## Problem to work on:
Retype the entries exactly. Include every line.

## Records to process:

------------------------

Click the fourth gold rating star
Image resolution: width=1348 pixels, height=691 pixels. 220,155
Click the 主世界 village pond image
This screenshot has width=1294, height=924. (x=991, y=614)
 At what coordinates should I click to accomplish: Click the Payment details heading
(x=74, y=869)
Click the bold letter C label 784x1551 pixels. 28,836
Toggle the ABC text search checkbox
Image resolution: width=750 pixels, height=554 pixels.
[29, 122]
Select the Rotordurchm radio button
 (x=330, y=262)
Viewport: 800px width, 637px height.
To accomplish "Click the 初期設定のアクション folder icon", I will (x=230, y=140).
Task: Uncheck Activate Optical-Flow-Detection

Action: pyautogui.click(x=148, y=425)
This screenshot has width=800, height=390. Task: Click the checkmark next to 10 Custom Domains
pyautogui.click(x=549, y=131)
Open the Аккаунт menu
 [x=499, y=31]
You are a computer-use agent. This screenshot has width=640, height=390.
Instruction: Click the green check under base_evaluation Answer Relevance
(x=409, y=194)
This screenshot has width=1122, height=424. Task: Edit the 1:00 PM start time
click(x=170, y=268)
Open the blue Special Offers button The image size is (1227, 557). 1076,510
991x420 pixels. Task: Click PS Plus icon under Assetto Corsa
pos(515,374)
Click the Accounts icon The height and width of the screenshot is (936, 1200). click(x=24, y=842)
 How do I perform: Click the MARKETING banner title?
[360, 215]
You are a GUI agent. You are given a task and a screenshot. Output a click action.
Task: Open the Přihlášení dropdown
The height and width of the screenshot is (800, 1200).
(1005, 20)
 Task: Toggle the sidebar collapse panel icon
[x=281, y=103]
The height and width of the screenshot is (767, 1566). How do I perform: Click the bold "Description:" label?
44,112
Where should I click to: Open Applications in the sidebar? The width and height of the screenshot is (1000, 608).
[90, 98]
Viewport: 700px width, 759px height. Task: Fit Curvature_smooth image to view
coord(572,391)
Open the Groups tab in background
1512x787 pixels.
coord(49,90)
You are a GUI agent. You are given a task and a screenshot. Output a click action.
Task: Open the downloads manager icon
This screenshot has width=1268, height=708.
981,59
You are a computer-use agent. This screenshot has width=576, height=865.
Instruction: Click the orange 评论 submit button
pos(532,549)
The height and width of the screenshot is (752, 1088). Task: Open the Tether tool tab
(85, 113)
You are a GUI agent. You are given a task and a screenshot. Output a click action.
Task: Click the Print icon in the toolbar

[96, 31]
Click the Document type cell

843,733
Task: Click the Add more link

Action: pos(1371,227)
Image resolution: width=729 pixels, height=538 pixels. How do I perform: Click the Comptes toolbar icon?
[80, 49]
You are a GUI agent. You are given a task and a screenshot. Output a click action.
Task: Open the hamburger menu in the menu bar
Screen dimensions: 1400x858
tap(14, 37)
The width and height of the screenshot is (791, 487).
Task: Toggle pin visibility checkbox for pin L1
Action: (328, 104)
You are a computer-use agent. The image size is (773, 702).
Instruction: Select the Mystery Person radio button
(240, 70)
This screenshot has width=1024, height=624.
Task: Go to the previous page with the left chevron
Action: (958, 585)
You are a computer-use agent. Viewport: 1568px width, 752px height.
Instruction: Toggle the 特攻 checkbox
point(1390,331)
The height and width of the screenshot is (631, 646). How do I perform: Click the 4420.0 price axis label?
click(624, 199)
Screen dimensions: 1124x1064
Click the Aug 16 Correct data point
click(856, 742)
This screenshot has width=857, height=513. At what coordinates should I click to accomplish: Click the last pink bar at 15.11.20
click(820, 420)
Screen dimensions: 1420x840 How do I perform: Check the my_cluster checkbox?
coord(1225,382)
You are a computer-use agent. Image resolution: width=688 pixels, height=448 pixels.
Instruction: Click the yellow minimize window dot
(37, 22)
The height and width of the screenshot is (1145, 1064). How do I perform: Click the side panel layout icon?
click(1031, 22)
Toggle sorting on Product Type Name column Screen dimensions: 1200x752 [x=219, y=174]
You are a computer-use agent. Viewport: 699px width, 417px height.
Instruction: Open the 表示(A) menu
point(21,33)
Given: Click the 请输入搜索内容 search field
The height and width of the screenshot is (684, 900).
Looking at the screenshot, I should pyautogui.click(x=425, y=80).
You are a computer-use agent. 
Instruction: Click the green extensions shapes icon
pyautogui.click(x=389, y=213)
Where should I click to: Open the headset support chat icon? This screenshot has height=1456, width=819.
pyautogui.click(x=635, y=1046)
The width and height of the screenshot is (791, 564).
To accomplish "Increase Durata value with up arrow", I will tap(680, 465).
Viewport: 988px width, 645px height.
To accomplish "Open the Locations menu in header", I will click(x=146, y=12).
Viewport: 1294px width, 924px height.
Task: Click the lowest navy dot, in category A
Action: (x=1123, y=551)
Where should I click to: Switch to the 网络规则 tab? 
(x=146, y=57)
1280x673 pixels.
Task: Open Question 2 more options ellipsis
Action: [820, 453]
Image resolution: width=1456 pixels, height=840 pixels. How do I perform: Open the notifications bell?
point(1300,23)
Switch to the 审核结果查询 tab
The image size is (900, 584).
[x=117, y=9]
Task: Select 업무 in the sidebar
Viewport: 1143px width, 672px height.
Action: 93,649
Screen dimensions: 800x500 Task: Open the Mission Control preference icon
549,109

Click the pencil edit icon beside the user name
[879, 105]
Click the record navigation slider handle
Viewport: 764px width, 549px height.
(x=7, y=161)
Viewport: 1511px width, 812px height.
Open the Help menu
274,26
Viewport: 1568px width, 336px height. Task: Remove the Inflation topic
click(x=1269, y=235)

------------------------

## Finished task:
Click the fourth gold rating star
Image resolution: width=1348 pixels, height=691 pixels. 220,155
Click the 主世界 village pond image
This screenshot has width=1294, height=924. (x=991, y=614)
 At what coordinates should I click to accomplish: Click the Payment details heading
(x=74, y=869)
Click the bold letter C label 784x1551 pixels. 28,836
Toggle the ABC text search checkbox
Image resolution: width=750 pixels, height=554 pixels.
[29, 122]
Select the Rotordurchm radio button
 (x=330, y=262)
Viewport: 800px width, 637px height.
To accomplish "Click the 初期設定のアクション folder icon", I will (x=230, y=140).
Task: Uncheck Activate Optical-Flow-Detection

Action: pyautogui.click(x=148, y=425)
This screenshot has width=800, height=390. Task: Click the checkmark next to 10 Custom Domains
pyautogui.click(x=549, y=131)
Open the Аккаунт menu
 [x=499, y=31]
You are a computer-use agent. This screenshot has width=640, height=390.
Instruction: Click the green check under base_evaluation Answer Relevance
(x=409, y=194)
This screenshot has width=1122, height=424. Task: Edit the 1:00 PM start time
click(x=170, y=268)
Open the blue Special Offers button The image size is (1227, 557). 1076,510
991x420 pixels. Task: Click PS Plus icon under Assetto Corsa
pos(515,374)
Click the Accounts icon The height and width of the screenshot is (936, 1200). click(x=24, y=842)
 How do I perform: Click the MARKETING banner title?
[360, 215]
You are a GUI agent. You are given a task and a screenshot. Output a click action.
Task: Open the Přihlášení dropdown
The height and width of the screenshot is (800, 1200).
(1005, 20)
 Task: Toggle the sidebar collapse panel icon
[x=281, y=103]
The height and width of the screenshot is (767, 1566). How do I perform: Click the bold "Description:" label?
44,112
Where should I click to: Open Applications in the sidebar? The width and height of the screenshot is (1000, 608).
[90, 98]
Viewport: 700px width, 759px height. Task: Fit Curvature_smooth image to view
coord(572,391)
Open the Groups tab in background
1512x787 pixels.
coord(49,90)
You are a GUI agent. You are given a task and a screenshot. Output a click action.
Task: Open the downloads manager icon
This screenshot has width=1268, height=708.
981,59
You are a computer-use agent. This screenshot has width=576, height=865.
Instruction: Click the orange 评论 submit button
pos(532,549)
The height and width of the screenshot is (752, 1088). Task: Open the Tether tool tab
(85, 113)
You are a GUI agent. You are given a task and a screenshot. Output a click action.
Task: Click the Print icon in the toolbar

[96, 31]
Click the Document type cell

843,733
Task: Click the Add more link

Action: pos(1371,227)
Image resolution: width=729 pixels, height=538 pixels. How do I perform: Click the Comptes toolbar icon?
[80, 49]
You are a GUI agent. You are given a task and a screenshot. Output a click action.
Task: Open the hamburger menu in the menu bar
Screen dimensions: 1400x858
tap(14, 37)
The width and height of the screenshot is (791, 487).
Task: Toggle pin visibility checkbox for pin L1
Action: (328, 104)
You are a computer-use agent. The image size is (773, 702).
Instruction: Select the Mystery Person radio button
(240, 70)
This screenshot has width=1024, height=624.
Task: Go to the previous page with the left chevron
Action: (958, 585)
You are a computer-use agent. Viewport: 1568px width, 752px height.
Instruction: Toggle the 特攻 checkbox
point(1390,331)
The height and width of the screenshot is (631, 646). How do I perform: Click the 4420.0 price axis label?
click(624, 199)
Screen dimensions: 1124x1064
Click the Aug 16 Correct data point
click(856, 742)
This screenshot has width=857, height=513. At what coordinates should I click to accomplish: Click the last pink bar at 15.11.20
click(820, 420)
Screen dimensions: 1420x840 How do I perform: Check the my_cluster checkbox?
coord(1225,382)
You are a computer-use agent. Image resolution: width=688 pixels, height=448 pixels.
Instruction: Click the yellow minimize window dot
(37, 22)
The height and width of the screenshot is (1145, 1064). How do I perform: Click the side panel layout icon?
click(1031, 22)
Toggle sorting on Product Type Name column Screen dimensions: 1200x752 [x=219, y=174]
You are a computer-use agent. Viewport: 699px width, 417px height.
Instruction: Open the 表示(A) menu
point(21,33)
Given: Click the 请输入搜索内容 search field
The height and width of the screenshot is (684, 900).
Looking at the screenshot, I should pyautogui.click(x=425, y=80).
You are a computer-use agent. 
Instruction: Click the green extensions shapes icon
pyautogui.click(x=389, y=213)
Where should I click to: Open the headset support chat icon? This screenshot has height=1456, width=819.
pyautogui.click(x=635, y=1046)
The width and height of the screenshot is (791, 564).
To accomplish "Increase Durata value with up arrow", I will tap(680, 465).
Viewport: 988px width, 645px height.
To accomplish "Open the Locations menu in header", I will click(x=146, y=12).
Viewport: 1294px width, 924px height.
Task: Click the lowest navy dot, in category A
Action: (x=1123, y=551)
Where should I click to: Switch to the 网络规则 tab? 
(x=146, y=57)
1280x673 pixels.
Task: Open Question 2 more options ellipsis
Action: [820, 453]
Image resolution: width=1456 pixels, height=840 pixels. How do I perform: Open the notifications bell?
point(1300,23)
Switch to the 审核结果查询 tab
The image size is (900, 584).
[x=117, y=9]
Task: Select 업무 in the sidebar
Viewport: 1143px width, 672px height.
Action: 93,649
Screen dimensions: 800x500 Task: Open the Mission Control preference icon
549,109

Click the pencil edit icon beside the user name
[879, 105]
Click the record navigation slider handle
Viewport: 764px width, 549px height.
(x=7, y=161)
Viewport: 1511px width, 812px height.
Open the Help menu
274,26
Viewport: 1568px width, 336px height. Task: Remove the Inflation topic
click(x=1269, y=235)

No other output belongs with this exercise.